:: What is needed ::
Word for word, please copy the line containing "Instruction: Click the type layer filter icon" and all lines after it in the entries below, and only those, leaving every picture out.
○ ○ ○ ○ ○ ○ ○
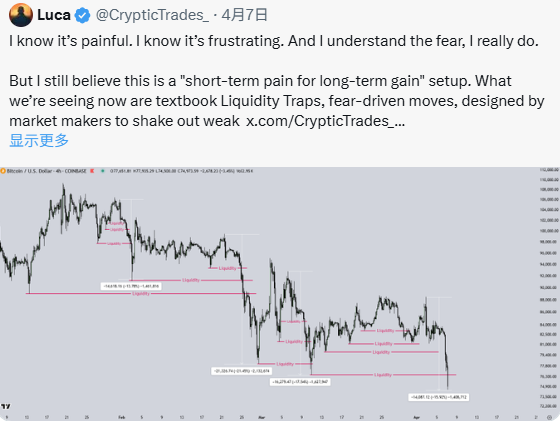Open Luca's profile avatar picture
This screenshot has width=560, height=421.
coord(21,15)
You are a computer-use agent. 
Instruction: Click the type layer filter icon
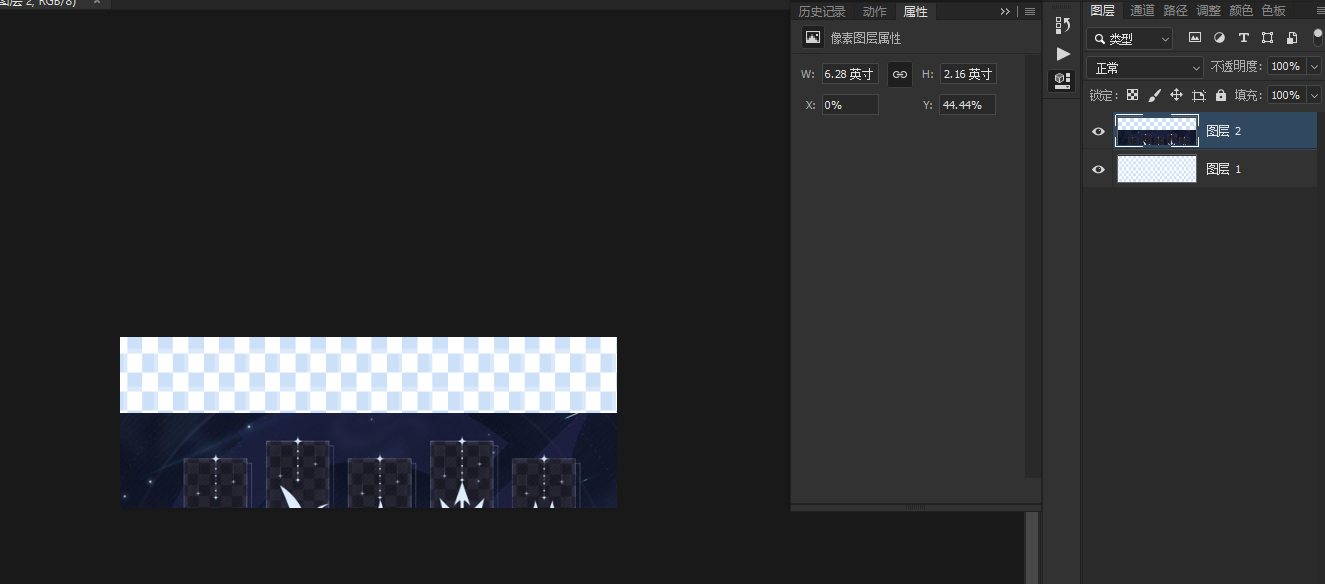(1243, 38)
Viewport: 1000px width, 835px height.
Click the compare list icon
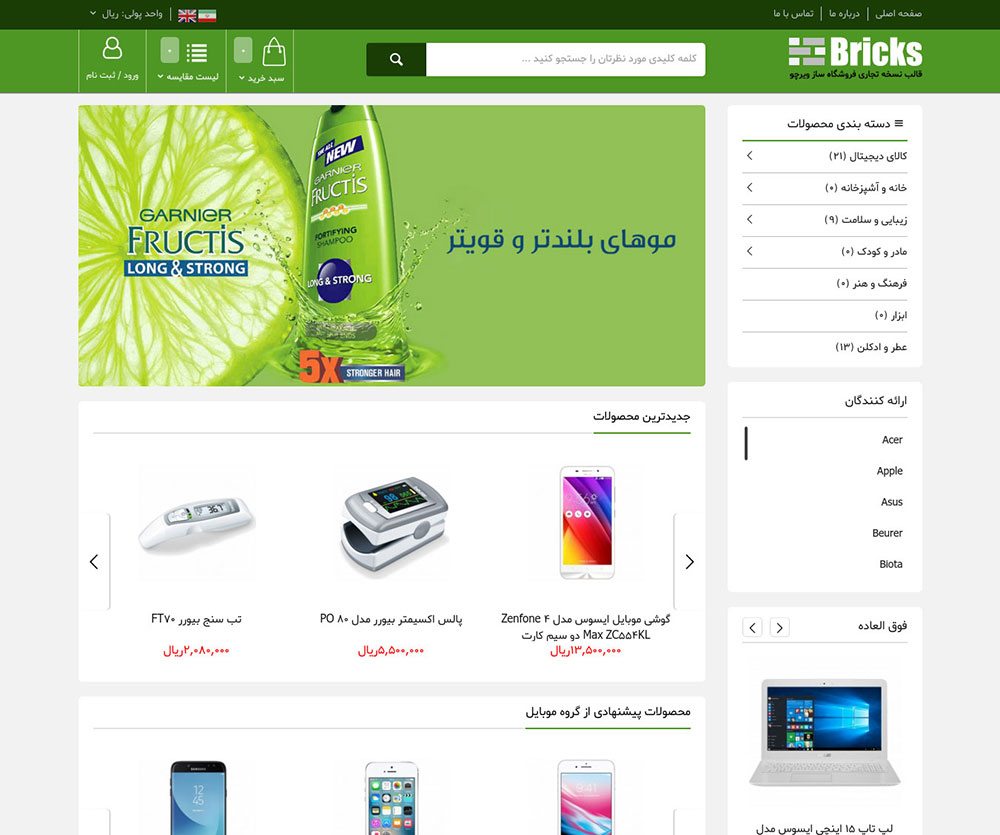click(x=196, y=52)
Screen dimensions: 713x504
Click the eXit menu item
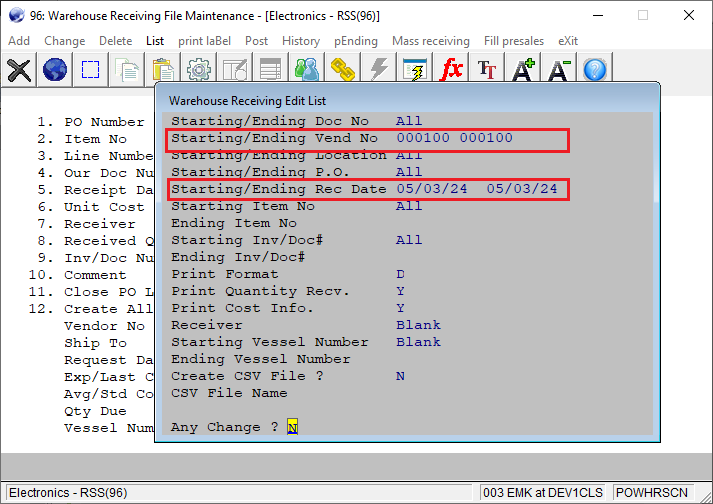pos(568,41)
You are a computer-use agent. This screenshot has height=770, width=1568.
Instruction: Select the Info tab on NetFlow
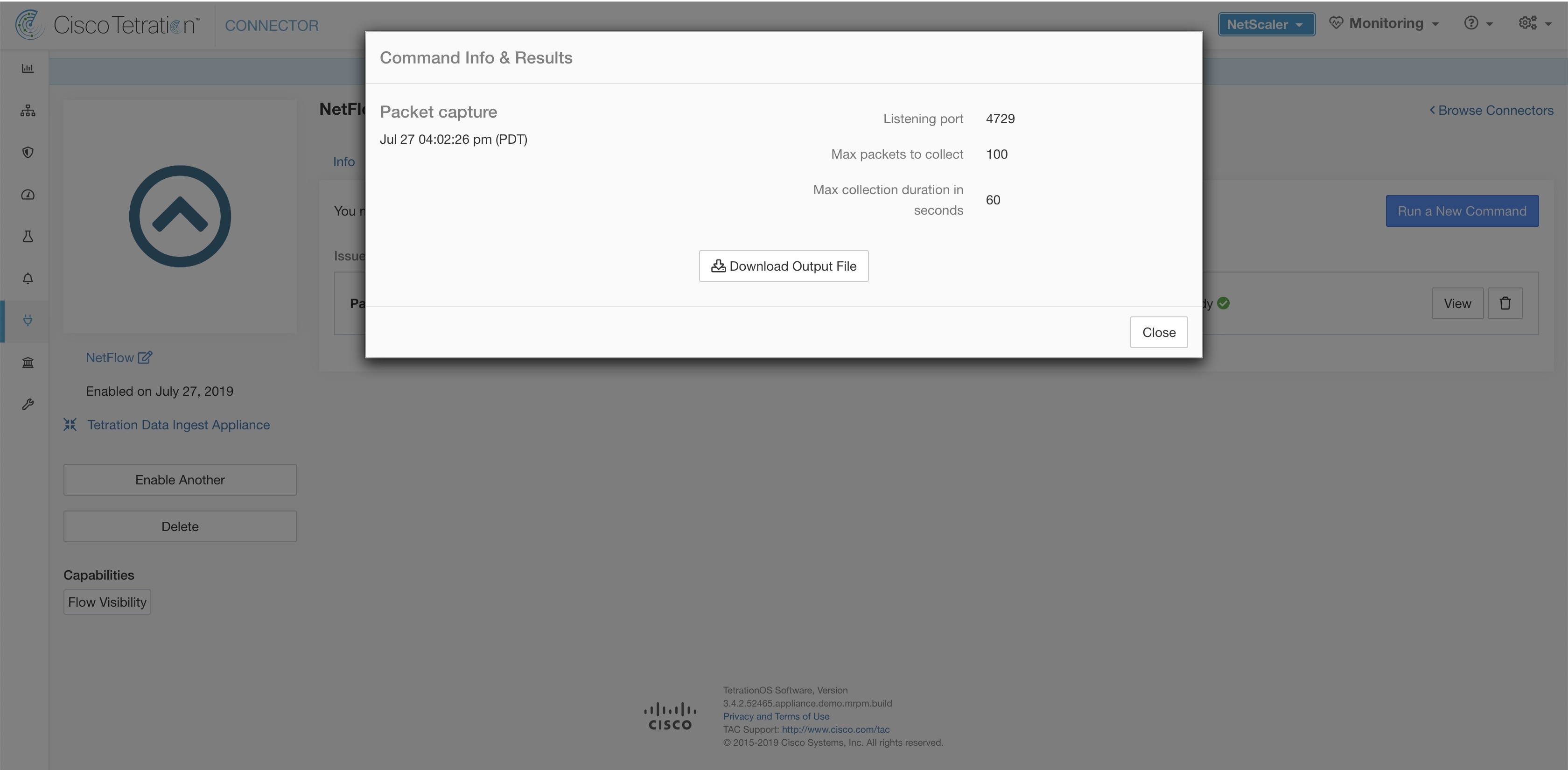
○ ○ ○ ○ ○ ○ ○
:: Your solution ::
Instruction: Click the type layer filter icon
(1243, 38)
Viewport: 1000px width, 835px height.
Click the compare list icon
click(x=196, y=52)
Screen dimensions: 713x504
Click the eXit menu item
pos(568,41)
You are a computer-use agent. This screenshot has height=770, width=1568.
Instruction: Select the Info tab on NetFlow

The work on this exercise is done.